The line containing "Given: Open the Repost options label" and each line after it, through the final line of the data, are to be retyped exactly, with pictures left out.
Stored data START
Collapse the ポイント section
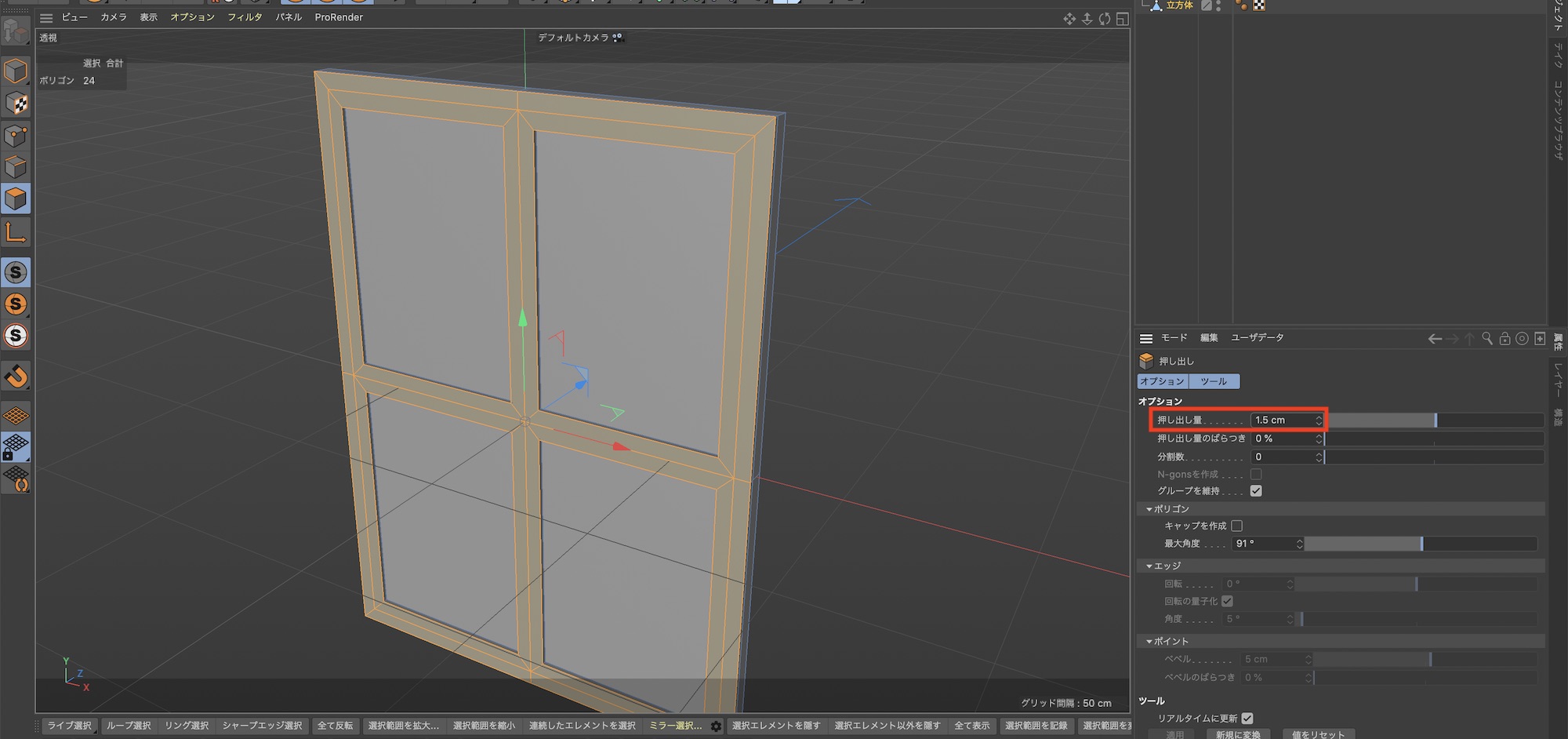Viewport: 1568px width, 739px height. tap(1149, 641)
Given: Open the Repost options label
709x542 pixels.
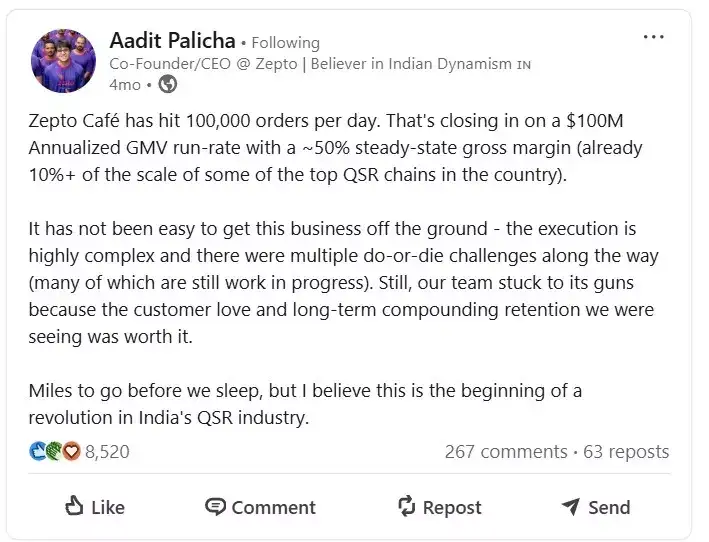Looking at the screenshot, I should pos(452,508).
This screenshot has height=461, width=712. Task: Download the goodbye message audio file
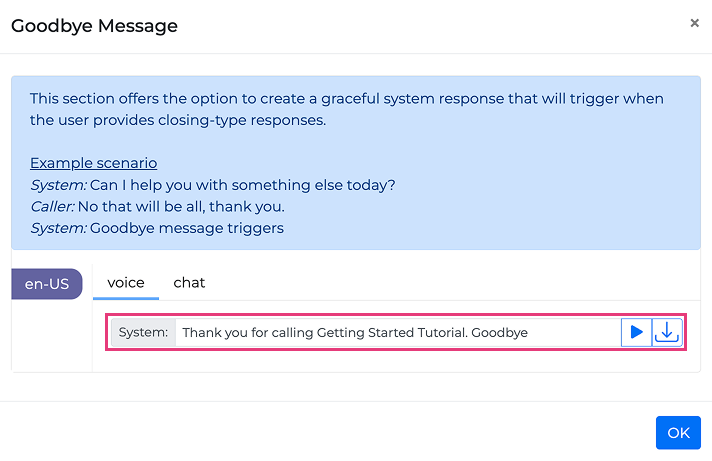[x=667, y=332]
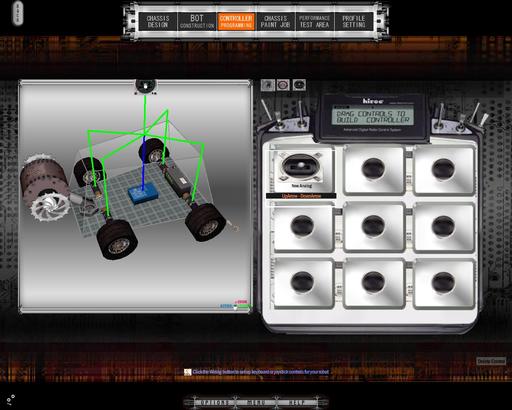The height and width of the screenshot is (410, 512).
Task: Click the Back button in the top-left corner
Action: (18, 13)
Stored data END
- **Exercise solution**:
Given: Open the Repost options label
709x542 pixels.
Looking at the screenshot, I should pos(452,508).
This screenshot has height=461, width=712. Task: Download the goodbye message audio file
[x=667, y=332]
The height and width of the screenshot is (410, 512).
Task: Click the Back button in the top-left corner
Action: (18, 13)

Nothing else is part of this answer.